When I was really young, I heard a lot of comments about teachers and professors that diminished their achievements. "Those who can't do, teach" would fit the general theme of these comments. I certainly encountered my share of teachers who seemed to fit that mold, though I would say the majority of my teachers in school did not. Yet somehow that mindset still stuck with me. In college, I ran across a few more who might have explained that mindset about professors, but again, I met more who didn't fit it. Still, I could not bring myself to just switch off that thought when it came to my own career choices, "I just can't be a teacher; I don't want to be thought of like that." So I set aside my desire to teach with the thought that "some day" I could go back and teach once I had "been there" or "knew something".
Along those lines, I also thought of research as one of the most boring, mundane things I could imagine. I imagined people stuck in a lab working with chemicals and running experiments or in a library combing over dusty tombs. Research was either science (which was fun to read about but not what I wanted to actually do) or history (which was a lot of fun to read about but absolutely not what I wanted to spend a lifetime on). I just knew it would be the "bitter pill" I would have to swallow if I did decide to become a professor, so that gave me even more reason to wait until I had accomplished "enough" that I wouldn't have to delve into such mundane tasks.
Then I went to graduate school. My professors were down to Earth people, but also extremely bright. Clearly they were accomplished, and in many cases paid better than many executives for their advice. The idea that these intelligent people could not "do" simply did not fit anymore. They had chosen the career that made them happy, and they were a joy to work with in most cases. So I knocked a few bricks out of my own mental wall that kept me from believing I could become a professor. Still, there was that "research" which had to be done. So I talked to a professor about getting a Ph.D. so I could teach. She immediately pointed out that one never gets a Ph.D. "to teach" but instead to pursue a career in research. I listened to her explanation, but it just sounded too much like "Don't plan on being a professor anytime soon" at the time.

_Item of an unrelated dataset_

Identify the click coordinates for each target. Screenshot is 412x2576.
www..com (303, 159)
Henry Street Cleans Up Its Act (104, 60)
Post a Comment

My moment of Eureka did not come in a bath tub, and I definitely did not run naked down the street. It might not have even been one moment. But it finally clicked: research was exactly what I wanted to do with my life. Research is where new ideas are formulated, tested, and retested. Then those ideas are put forth for others to consider and either use or challenge. Research brings forth cutting edge concepts that help the next generation of business leaders continue to innovate. I am sure these thoughts sound like a sales pitch to some, but it really clicked in my brain, especially after reading several research papers. I WANT to research. I can reach more students with that work (if other professors utilize my publications) than just those I teach in my classrooms. No longer is research the bitter pill for me, but instead it is something that excites me to become a part of. I look forward to a future filled with curiosity and intrigue. As several professors have said, "This is the greatest job in the world. I get to choose what I do every day, and I get to work on things that matter to me."That was the awakening that came to me over the last few months that completely changed my thinking about myself and my future. Now I know why professors do what they do, and why research is such an important part of the equation on university campuses. Without new research, the same material would be taught over and over, dumbing down with each new regurgitation. Instead, classroom material is revitalized and renewed, innovations are encouraged and brought forth. Out with the old (if it is no longer valid) and in with the new (hopefully because it improves things). It's an entrepreneurial perspective on research and academic endeavors - and I love it.